= Beginning of Section =

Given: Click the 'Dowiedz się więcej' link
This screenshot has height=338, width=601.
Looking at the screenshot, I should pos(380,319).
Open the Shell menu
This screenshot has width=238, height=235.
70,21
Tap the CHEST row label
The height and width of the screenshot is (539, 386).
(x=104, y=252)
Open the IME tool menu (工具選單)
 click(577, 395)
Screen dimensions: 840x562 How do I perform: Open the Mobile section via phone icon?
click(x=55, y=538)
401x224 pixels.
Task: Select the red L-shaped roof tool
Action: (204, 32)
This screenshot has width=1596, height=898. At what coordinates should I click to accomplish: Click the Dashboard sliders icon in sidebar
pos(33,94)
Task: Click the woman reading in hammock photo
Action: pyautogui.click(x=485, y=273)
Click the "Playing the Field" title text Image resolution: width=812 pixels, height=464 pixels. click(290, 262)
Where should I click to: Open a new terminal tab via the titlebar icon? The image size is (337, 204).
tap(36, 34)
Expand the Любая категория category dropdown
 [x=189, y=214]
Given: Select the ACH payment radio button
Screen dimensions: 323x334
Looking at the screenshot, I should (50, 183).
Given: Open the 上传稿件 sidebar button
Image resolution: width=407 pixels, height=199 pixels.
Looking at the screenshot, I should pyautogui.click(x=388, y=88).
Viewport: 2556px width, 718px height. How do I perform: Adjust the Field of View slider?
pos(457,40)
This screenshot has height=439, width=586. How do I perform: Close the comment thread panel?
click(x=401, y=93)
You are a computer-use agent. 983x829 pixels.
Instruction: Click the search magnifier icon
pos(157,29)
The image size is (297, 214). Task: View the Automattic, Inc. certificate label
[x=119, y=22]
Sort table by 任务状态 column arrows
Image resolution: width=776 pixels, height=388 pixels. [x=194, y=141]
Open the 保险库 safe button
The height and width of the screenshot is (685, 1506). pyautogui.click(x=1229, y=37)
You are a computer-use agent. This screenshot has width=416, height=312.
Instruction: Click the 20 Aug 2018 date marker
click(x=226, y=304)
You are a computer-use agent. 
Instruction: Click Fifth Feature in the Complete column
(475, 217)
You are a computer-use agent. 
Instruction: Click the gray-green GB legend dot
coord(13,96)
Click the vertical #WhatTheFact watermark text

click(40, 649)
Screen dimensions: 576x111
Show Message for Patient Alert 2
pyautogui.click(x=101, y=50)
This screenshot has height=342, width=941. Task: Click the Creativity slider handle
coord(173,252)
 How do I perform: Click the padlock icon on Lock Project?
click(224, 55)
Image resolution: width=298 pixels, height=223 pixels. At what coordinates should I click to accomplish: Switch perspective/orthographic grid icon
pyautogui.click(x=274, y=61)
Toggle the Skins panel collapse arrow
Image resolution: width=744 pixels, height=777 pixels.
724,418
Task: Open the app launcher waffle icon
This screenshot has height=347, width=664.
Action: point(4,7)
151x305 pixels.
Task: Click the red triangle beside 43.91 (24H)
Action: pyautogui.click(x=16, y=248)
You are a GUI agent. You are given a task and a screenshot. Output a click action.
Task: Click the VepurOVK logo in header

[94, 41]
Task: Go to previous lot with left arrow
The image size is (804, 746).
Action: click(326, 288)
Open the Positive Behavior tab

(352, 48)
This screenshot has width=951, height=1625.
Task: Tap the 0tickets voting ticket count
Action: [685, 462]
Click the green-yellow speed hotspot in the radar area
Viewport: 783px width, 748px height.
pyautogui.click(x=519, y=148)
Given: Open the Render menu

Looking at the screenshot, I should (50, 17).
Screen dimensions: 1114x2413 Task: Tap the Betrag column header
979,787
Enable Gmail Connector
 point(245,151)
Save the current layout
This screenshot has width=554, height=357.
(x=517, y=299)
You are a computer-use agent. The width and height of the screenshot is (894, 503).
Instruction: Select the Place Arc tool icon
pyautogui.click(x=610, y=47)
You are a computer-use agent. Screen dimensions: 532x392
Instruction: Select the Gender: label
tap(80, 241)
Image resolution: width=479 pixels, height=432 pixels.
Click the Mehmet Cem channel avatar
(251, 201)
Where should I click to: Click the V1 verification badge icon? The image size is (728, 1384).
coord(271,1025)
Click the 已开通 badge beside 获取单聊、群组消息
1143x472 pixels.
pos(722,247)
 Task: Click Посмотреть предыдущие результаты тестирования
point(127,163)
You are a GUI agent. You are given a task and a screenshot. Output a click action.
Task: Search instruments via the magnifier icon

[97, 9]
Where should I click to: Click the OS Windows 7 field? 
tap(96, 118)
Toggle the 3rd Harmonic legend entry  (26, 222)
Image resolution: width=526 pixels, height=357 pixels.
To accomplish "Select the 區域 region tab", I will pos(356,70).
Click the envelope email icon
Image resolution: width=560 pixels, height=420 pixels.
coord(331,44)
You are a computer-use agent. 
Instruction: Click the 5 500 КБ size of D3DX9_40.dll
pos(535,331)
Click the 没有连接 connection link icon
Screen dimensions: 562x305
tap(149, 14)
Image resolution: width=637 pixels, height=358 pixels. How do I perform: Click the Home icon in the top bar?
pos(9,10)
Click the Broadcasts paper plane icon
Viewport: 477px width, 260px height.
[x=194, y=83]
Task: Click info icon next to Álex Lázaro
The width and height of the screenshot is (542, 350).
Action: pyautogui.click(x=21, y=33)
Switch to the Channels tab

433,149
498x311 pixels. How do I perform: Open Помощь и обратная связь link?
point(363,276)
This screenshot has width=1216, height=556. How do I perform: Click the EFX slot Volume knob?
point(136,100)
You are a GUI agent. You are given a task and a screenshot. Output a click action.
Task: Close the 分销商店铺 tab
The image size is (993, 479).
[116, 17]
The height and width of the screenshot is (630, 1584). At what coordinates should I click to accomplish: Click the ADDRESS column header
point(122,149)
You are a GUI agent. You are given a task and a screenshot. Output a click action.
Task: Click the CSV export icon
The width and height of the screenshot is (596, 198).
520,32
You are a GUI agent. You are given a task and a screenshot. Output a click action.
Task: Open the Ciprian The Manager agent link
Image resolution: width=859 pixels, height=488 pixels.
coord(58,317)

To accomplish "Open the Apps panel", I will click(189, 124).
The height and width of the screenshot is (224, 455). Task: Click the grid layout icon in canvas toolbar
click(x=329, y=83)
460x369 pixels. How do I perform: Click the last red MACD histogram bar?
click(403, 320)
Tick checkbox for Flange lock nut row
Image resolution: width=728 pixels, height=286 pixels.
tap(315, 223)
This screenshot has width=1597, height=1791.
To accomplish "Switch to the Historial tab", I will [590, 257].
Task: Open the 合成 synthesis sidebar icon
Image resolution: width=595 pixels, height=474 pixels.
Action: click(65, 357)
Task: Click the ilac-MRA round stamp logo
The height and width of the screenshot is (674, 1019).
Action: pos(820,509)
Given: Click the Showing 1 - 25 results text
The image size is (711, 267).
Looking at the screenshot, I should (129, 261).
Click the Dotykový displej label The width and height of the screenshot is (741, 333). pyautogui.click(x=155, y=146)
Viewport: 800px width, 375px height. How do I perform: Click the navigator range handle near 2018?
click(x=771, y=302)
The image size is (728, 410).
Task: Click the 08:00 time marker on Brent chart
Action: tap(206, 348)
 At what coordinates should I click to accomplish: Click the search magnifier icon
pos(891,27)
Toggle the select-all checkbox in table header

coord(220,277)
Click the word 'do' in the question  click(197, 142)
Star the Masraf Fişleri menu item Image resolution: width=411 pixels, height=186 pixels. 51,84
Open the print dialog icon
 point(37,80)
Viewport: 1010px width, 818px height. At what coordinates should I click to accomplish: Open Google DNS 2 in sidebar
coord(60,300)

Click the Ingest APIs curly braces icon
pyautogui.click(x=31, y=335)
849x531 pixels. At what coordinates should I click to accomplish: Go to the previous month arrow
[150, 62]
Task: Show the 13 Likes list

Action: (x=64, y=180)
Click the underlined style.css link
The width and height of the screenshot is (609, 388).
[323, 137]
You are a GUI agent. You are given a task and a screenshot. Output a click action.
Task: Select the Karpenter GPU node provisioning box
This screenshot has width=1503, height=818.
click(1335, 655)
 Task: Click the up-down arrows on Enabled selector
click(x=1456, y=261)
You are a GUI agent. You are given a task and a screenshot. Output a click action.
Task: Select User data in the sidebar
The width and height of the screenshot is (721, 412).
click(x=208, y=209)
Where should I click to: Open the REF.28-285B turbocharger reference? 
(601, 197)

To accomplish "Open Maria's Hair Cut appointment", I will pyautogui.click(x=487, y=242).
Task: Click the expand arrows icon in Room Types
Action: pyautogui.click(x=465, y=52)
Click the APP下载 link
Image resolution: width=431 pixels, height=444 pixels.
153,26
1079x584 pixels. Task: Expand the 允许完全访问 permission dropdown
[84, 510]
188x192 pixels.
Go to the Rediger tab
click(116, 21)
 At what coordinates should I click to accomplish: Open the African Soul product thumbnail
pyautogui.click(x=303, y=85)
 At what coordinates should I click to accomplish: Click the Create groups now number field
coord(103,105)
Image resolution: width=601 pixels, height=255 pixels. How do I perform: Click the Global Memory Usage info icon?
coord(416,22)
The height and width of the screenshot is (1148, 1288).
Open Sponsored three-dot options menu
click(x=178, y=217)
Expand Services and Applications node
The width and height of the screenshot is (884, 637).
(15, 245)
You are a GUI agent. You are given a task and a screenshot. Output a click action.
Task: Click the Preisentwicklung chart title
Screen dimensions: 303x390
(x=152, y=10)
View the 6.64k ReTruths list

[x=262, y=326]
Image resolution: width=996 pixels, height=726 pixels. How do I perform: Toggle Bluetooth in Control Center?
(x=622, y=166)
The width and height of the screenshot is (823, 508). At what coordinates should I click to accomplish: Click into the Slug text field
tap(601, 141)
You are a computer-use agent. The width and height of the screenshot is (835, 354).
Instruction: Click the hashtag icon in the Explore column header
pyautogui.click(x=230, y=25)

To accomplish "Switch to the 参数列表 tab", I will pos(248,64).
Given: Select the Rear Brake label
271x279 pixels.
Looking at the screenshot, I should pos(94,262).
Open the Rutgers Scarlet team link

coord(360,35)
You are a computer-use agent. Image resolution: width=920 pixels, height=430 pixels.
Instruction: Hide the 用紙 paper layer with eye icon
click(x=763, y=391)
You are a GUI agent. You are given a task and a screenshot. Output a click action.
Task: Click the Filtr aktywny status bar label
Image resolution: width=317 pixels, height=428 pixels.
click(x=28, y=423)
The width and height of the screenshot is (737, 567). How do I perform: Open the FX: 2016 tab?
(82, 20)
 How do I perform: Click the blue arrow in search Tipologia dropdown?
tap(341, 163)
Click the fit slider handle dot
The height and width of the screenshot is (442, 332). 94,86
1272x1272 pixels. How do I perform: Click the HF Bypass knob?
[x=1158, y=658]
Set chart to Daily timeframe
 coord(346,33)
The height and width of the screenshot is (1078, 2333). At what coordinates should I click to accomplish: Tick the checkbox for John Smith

= End of Section =

Task. For every line of the entries above that holds "computer", add one to a tally, and report only the final count.

Answer to the problem. 9